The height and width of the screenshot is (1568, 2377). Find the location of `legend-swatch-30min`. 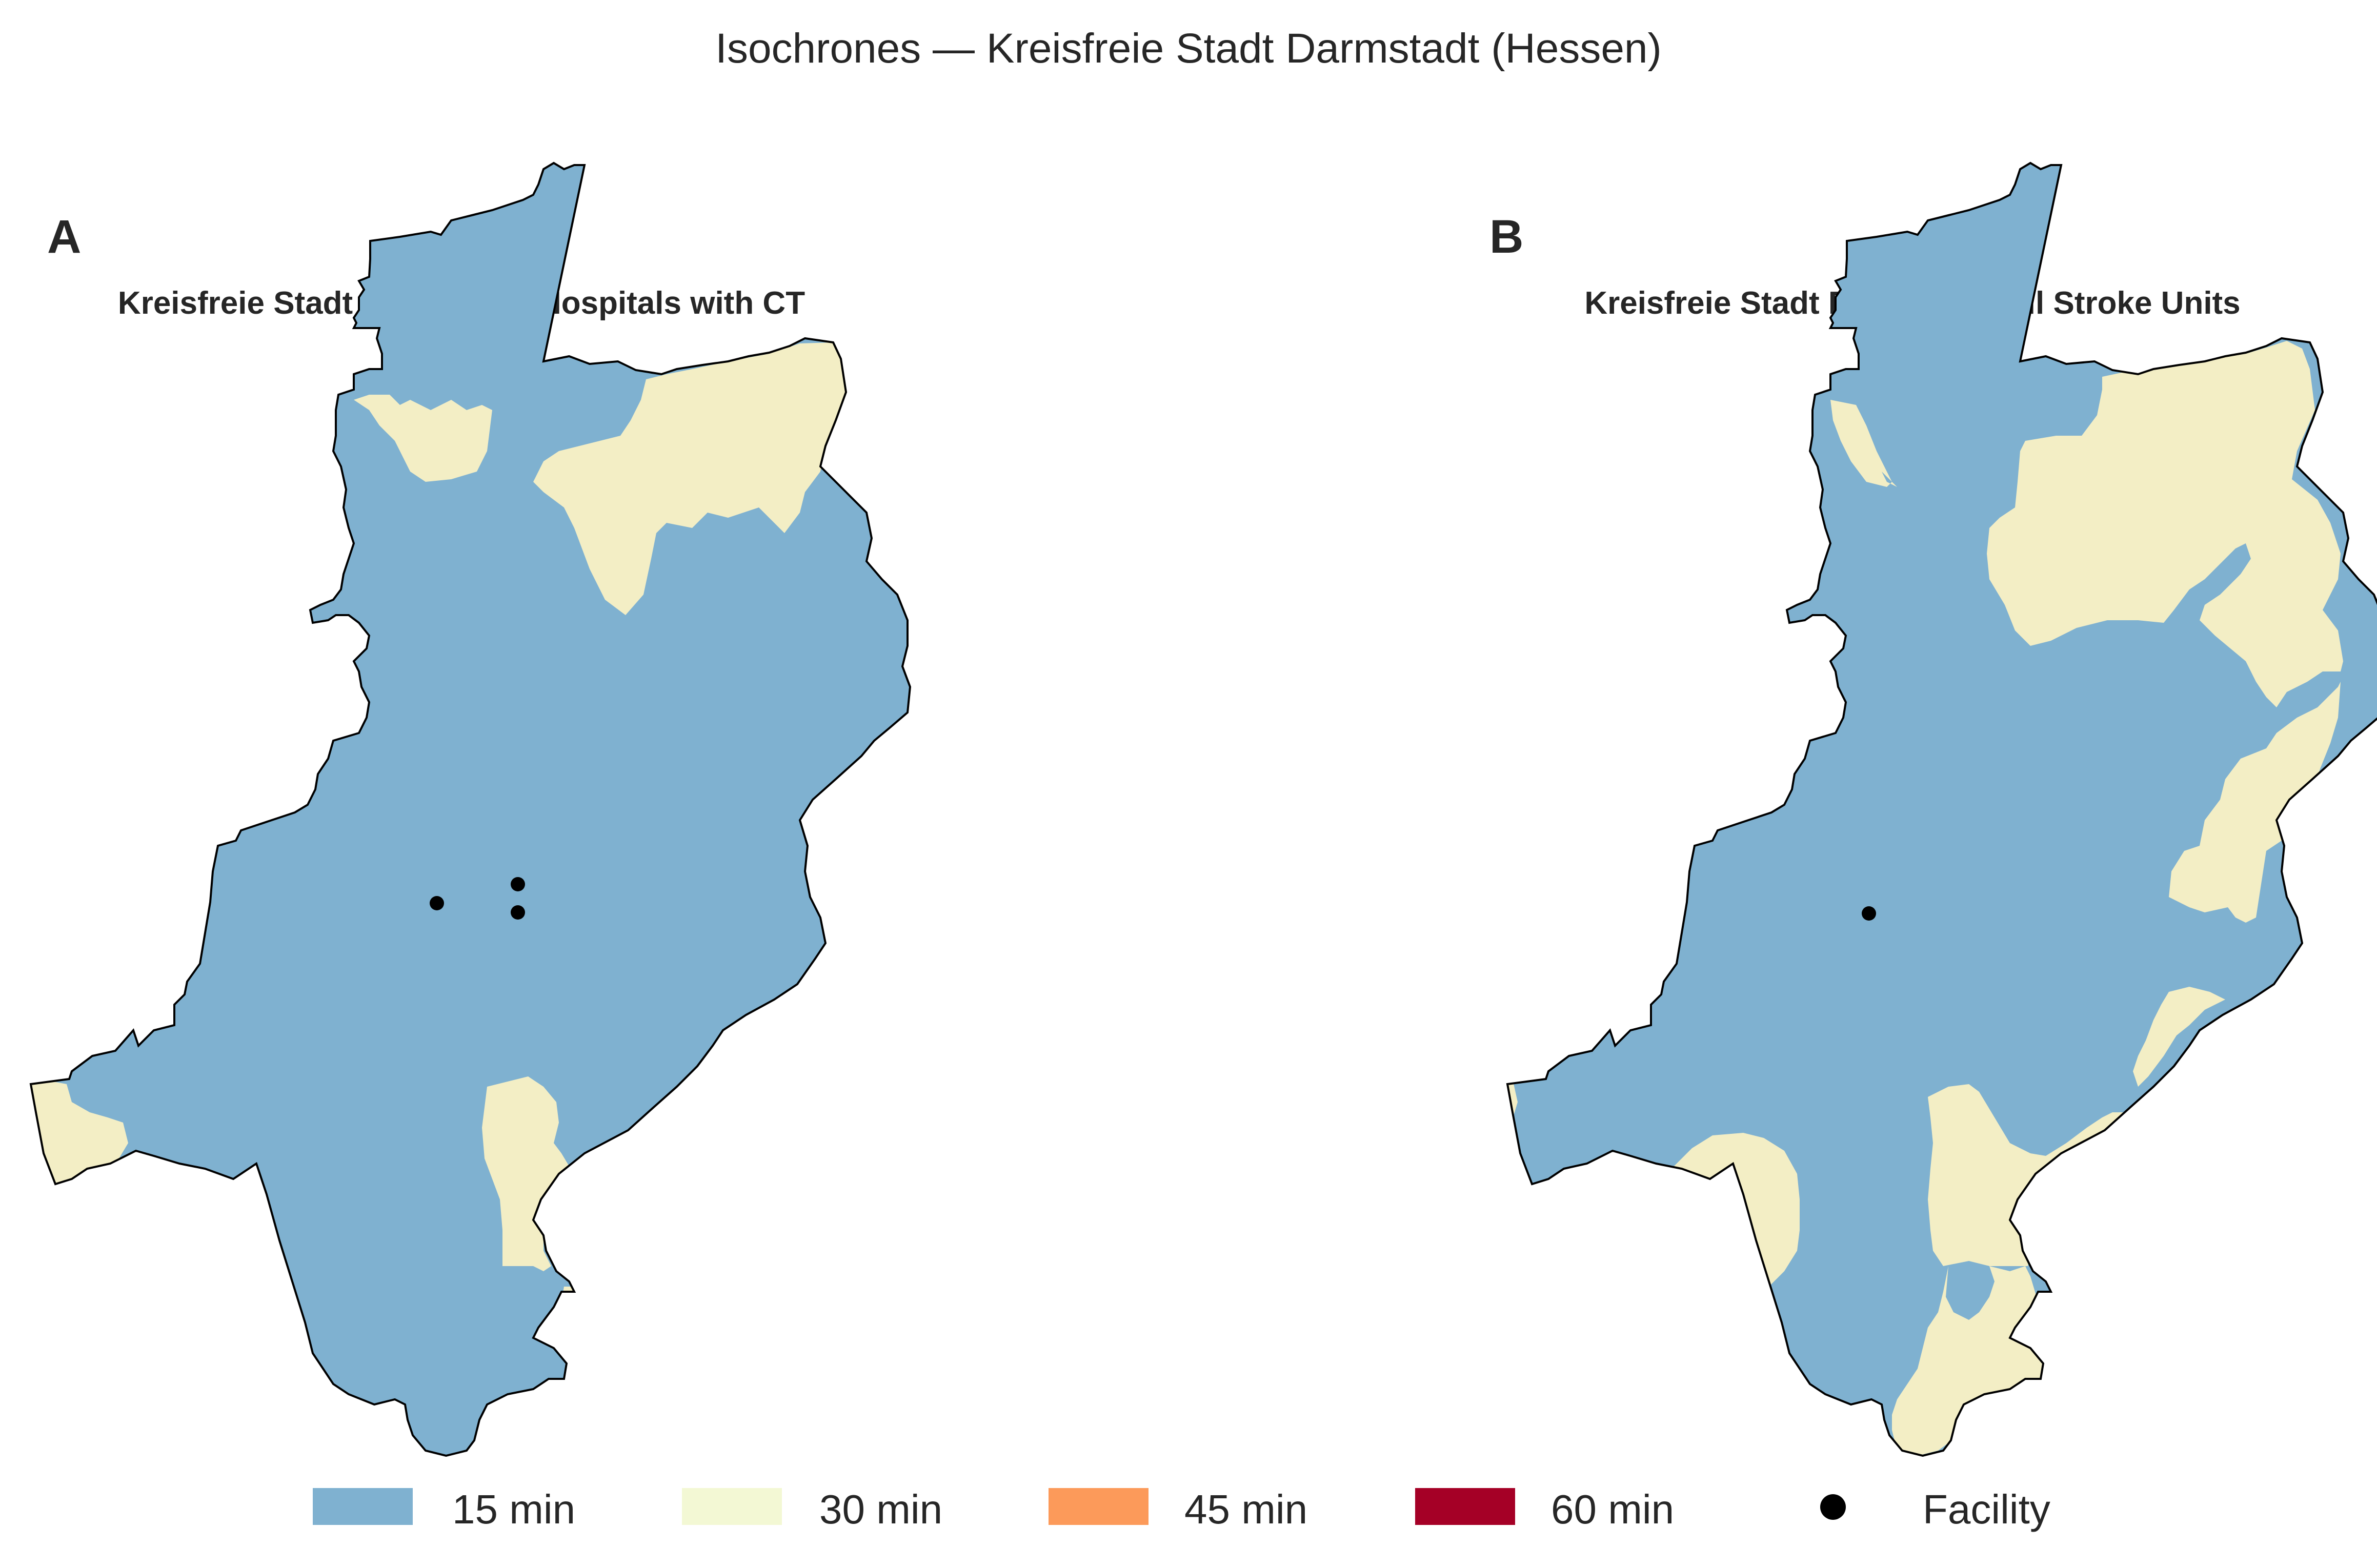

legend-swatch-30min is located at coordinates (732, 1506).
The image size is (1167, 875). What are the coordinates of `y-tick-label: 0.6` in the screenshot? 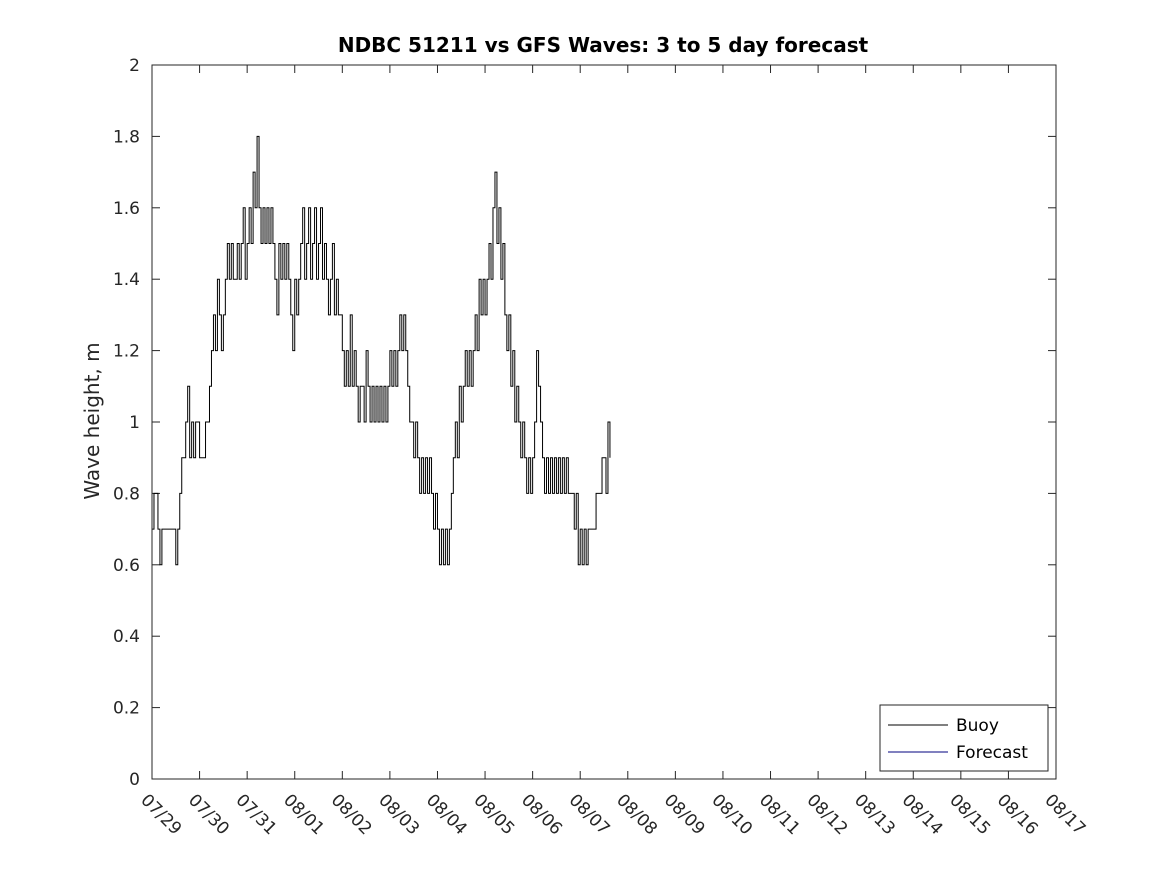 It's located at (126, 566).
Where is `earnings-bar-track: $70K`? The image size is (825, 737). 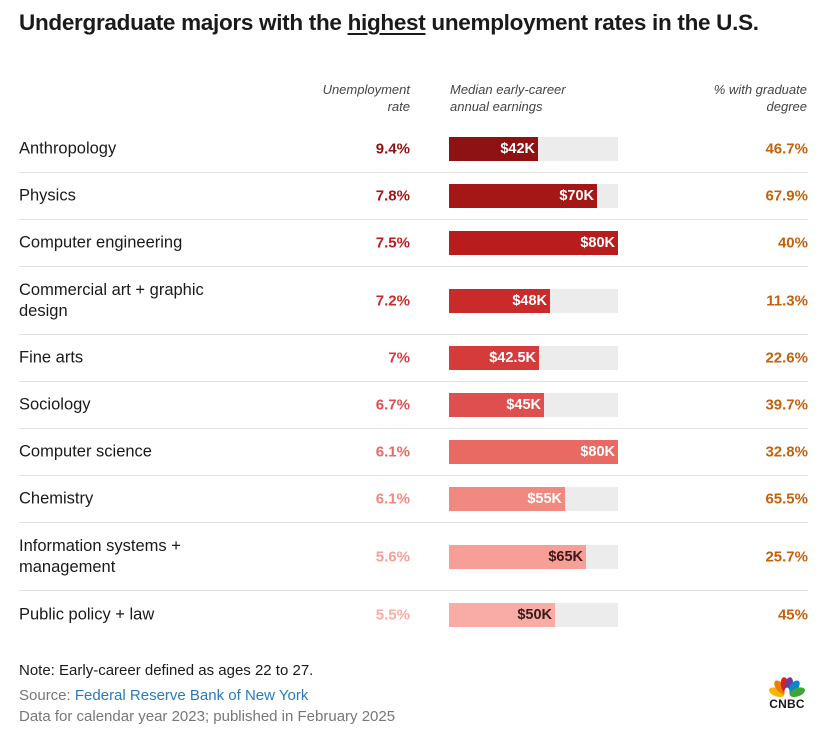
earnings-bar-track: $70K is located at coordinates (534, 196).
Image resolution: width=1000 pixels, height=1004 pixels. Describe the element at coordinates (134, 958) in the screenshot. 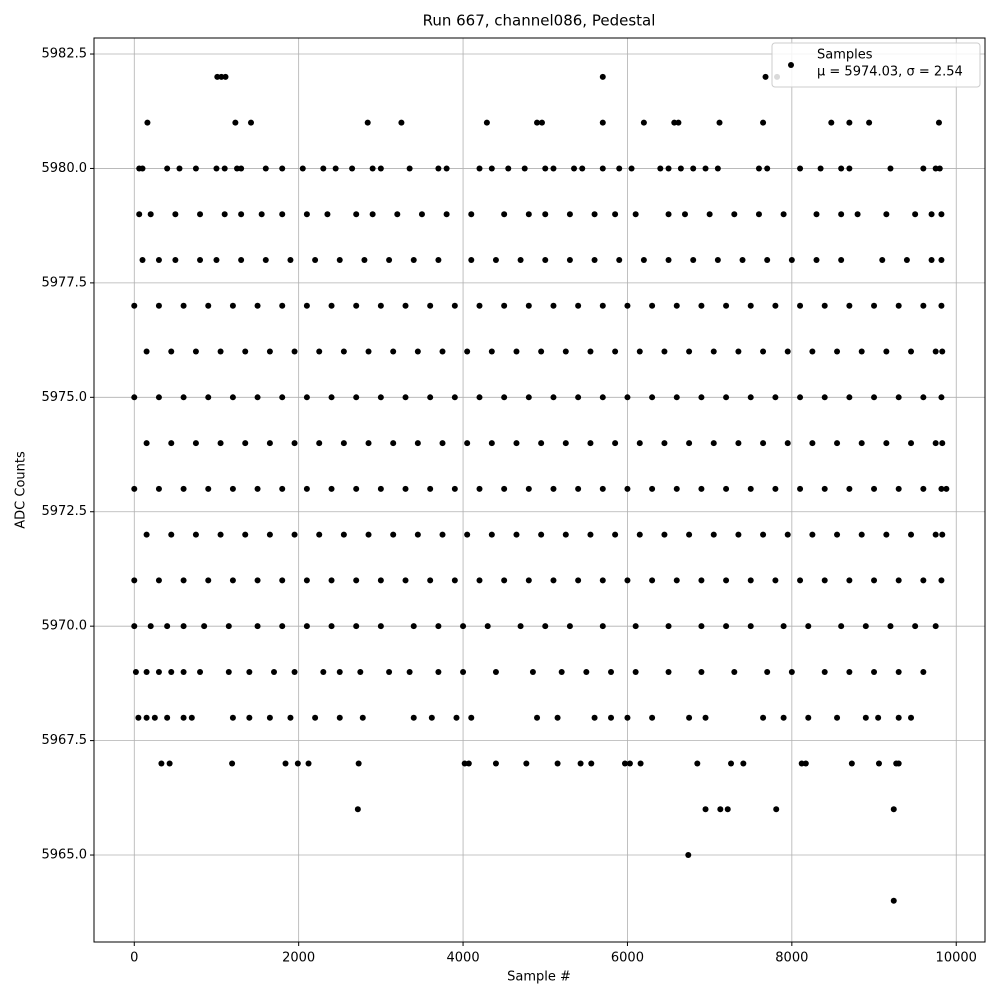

TO DO
Turn the records, from the line containing "is (825, 737)." through the end, inclusive, into a JSON list of strings with one string per line. Skip blank lines and leave the pictures out.

ANSWER SPACE
[
  "Where is `earnings-bar-track: $70K`? The image size is (825, 737). ",
  "earnings-bar-track: $70K is located at coordinates (534, 196).",
  "Image resolution: width=1000 pixels, height=1004 pixels. Describe the element at coordinates (134, 958) in the screenshot. "
]